I will! If it’s not coin silver or sterling what would it be? Nickle?
sorry for the spelling error - nickel.
I found this catalogue from 1938. Some of the conchas look similar but I can’t read the copy.
I sure hope not. That’s aqua regia, used to dissolve gold.
I’d be surprised if they don’t definitively test as sterling. Coin silver would be a surprise as well, but not out of the question by any means. Nickel is a fair amount harder than silver, is used as an alloying element when manufacturing stainless steels and nickel/chromium alloys, and extensively utilized in many different plating applications. While nickel sheet/plate does exist and has it’s intended uses, jewelry would be an odd one, I would think.
Hi, I had one tested at a jeweler’s and they said it tested as coin silver.
Makes me wonder if they just meant the alloy was less than .925. You can get a lower silver content without it involving the use of coins.

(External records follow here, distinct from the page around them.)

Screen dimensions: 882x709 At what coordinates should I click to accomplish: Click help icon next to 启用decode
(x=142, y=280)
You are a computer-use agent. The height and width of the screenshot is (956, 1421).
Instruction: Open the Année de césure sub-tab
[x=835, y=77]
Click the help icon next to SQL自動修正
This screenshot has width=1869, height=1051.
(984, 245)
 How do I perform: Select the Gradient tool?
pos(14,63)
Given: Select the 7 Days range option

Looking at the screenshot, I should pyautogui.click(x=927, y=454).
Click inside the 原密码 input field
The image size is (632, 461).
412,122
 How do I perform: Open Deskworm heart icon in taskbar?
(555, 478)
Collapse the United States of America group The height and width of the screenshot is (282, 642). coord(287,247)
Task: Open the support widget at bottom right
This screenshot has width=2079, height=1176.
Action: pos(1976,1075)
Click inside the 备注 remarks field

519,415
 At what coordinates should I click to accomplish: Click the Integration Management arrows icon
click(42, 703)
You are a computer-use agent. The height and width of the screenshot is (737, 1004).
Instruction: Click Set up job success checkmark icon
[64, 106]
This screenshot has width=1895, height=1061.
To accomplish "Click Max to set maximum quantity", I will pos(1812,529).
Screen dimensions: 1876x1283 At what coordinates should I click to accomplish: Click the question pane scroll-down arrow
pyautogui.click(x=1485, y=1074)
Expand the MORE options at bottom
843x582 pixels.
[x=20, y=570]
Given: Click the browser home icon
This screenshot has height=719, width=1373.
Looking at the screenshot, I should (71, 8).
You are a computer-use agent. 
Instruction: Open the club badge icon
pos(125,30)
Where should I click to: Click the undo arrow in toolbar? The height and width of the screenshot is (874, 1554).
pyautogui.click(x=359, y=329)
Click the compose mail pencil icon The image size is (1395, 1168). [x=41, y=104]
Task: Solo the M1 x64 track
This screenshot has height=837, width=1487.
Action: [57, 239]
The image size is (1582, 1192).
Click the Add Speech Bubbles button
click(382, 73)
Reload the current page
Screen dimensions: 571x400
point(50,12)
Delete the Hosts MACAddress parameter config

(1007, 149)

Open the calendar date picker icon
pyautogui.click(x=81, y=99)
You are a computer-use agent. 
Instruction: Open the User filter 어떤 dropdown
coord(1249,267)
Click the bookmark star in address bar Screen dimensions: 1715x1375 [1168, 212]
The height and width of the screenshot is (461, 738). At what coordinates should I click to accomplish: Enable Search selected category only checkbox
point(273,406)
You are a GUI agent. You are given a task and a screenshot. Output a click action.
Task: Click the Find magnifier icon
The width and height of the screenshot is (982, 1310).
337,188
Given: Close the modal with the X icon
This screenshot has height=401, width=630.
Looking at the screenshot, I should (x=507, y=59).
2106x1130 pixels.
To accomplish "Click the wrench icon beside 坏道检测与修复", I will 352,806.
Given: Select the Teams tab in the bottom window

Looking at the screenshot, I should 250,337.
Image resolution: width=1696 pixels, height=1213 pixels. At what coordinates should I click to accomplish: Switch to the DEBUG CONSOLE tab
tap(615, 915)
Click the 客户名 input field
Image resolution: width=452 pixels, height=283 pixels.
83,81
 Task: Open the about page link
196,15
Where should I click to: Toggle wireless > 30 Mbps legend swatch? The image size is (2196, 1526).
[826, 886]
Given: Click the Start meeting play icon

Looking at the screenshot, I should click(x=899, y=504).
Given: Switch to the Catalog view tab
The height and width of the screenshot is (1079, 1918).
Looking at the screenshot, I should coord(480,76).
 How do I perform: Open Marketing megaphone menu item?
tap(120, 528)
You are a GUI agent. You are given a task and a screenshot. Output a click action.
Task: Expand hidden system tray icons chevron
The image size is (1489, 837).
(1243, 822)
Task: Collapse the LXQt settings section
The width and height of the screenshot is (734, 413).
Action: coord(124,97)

I’ll ask that when I go to pick it up. If that’s the case, what does it mean in terms of age and value?
Silver content doesn’t mean anything in terms of age. “Coin” silver is typically ~80 - 85%, but anyone alloying silver at any time can produce anything from zero silver, to 99.999% silver. Whoever made these could have been casting concha blanks from scrap 3 days ago, or 30 years ago.
You just don’t know, and you can’t infer age strictly from ‘style’ and silver content. To do so without absolute knowledge of origin is false advertising. Many online vendors do this, but it’s quite unethical.
It seems you want very much for this to be something you can represent in the most favorable light possible to obtain the highest possible price, and that’s perfectly fine, but barring a positive match with some published source dating to a particular period, you’ve likely learned everything useful there is to learn here about what you have.